Last updated: July 19, 2013
National Human Genome Research Institute
The 1000 Genomes Project more than doubles catalog of human genetic variation
Genetic variation explains part of why people look different and vary in their risk for diseases. The goal of the 1000 Genomes Project is to identify and compile variants in the human genome that occur at a frequency of at least 1 in 50 people. Although most of these genetic variants cause little if any effect, some contribute to disease, and others are beneficial. An example of a beneficial difference is a rare genetic variant that blocks the human immunodeficiency virus from infecting white blood cells and, thus, protects people exposed to HIV who carry this variant. "
The 1000 Genomes Project is a large, international effort aiming to characterize human genetic variation, including people from many different populations," said Eric D. Green, M.D., Ph.D., NHGRI director. "The newly published findings provide deeper insights about the presence and pattern of variants in different people's genomes, which is critical information for studying the genomic basis of human disease."
The expanded catalog allows medical researchers to locate genetic differences contributing to rare and common diseases more precisely. Identifying the genetic underpinnings of disease will help lead to new diagnostic tests and, in some cases, treatments.

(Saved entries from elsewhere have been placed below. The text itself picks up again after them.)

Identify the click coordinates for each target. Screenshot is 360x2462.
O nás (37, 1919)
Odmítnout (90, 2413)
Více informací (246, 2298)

"I view this project as a Lewis and Clark expedition to the interior of the human genome," said Stephen Sherry, Ph.D., chief of the Reference Collections Section, Information Engineering Branch at the National Center for Biotechnology Information (NCBI), part of the National Library of Medicine. "We knew the outlines and contours (of the genome). Now, we're trying to document all the fine details such as the rivers and tributaries."
So far, project researchers have sequenced the genomes of 1,092 people from 14 populations in Europe, East Asia, sub-Saharan Africa and the Americas. Ultimately, they will study more than 2,500 individuals from 26 populations.
All of the participants consented to inclusion, in an open online database, of sequence data derived from their anonymous DNA samples. Each part of these genomes were read (or sequenced) an average of six times, which provides accurate information about common genetic variants but misses many rare variants.
To identify rare variants in the exome, the part of the genome that codes for proteins, the researchers sequenced the exons of 15,000 genes in each genome an average of 80 times. The study discovered 99.8 percent of exome variants with a frequency of at least 1 percent and 99.3 percent of variants elsewhere in the genome with a frequency of at least 1 percent.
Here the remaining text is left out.